- Task requirements
Below is a listing; restate from it, character for character, the lines beginning at the line holding "Select the capitalized" and ending at the line holding "This screenshot has height=1685, width=1452.", both included.

- Material for this task
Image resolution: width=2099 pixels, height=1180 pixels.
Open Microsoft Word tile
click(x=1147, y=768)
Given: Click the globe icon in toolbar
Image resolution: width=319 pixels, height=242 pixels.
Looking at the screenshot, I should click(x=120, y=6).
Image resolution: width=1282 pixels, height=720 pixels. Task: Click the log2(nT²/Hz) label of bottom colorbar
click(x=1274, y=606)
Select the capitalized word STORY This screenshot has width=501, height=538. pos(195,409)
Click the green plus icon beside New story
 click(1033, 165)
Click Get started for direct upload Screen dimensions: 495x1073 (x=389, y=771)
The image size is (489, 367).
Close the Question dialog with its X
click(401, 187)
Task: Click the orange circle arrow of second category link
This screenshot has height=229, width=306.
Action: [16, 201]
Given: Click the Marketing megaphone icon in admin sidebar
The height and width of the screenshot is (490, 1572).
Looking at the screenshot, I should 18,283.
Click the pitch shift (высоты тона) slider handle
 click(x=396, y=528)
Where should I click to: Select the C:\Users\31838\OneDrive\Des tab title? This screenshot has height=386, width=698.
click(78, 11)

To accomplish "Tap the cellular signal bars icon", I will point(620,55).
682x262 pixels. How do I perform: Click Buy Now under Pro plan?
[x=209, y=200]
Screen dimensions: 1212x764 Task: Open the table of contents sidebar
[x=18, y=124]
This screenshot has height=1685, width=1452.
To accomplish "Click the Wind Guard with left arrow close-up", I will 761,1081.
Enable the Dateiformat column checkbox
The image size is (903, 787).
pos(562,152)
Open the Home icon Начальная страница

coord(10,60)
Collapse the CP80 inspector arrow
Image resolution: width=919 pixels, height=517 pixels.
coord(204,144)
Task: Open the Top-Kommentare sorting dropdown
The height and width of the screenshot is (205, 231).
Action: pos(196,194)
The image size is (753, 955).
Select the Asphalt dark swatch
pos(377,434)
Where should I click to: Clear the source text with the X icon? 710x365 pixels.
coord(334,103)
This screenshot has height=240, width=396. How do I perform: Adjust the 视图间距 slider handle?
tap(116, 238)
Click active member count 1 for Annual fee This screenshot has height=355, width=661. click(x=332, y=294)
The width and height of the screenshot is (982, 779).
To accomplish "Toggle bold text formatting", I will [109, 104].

- Written answer
Select the capitalized word STORY This screenshot has width=501, height=538. pos(195,409)
Click the green plus icon beside New story
 click(1033, 165)
Click Get started for direct upload Screen dimensions: 495x1073 (x=389, y=771)
The image size is (489, 367).
Close the Question dialog with its X
click(401, 187)
Task: Click the orange circle arrow of second category link
This screenshot has height=229, width=306.
Action: [16, 201]
Given: Click the Marketing megaphone icon in admin sidebar
The height and width of the screenshot is (490, 1572).
Looking at the screenshot, I should 18,283.
Click the pitch shift (высоты тона) slider handle
 click(x=396, y=528)
Where should I click to: Select the C:\Users\31838\OneDrive\Des tab title? This screenshot has height=386, width=698.
click(78, 11)

To accomplish "Tap the cellular signal bars icon", I will point(620,55).
682x262 pixels. How do I perform: Click Buy Now under Pro plan?
[x=209, y=200]
Screen dimensions: 1212x764 Task: Open the table of contents sidebar
[x=18, y=124]
This screenshot has height=1685, width=1452.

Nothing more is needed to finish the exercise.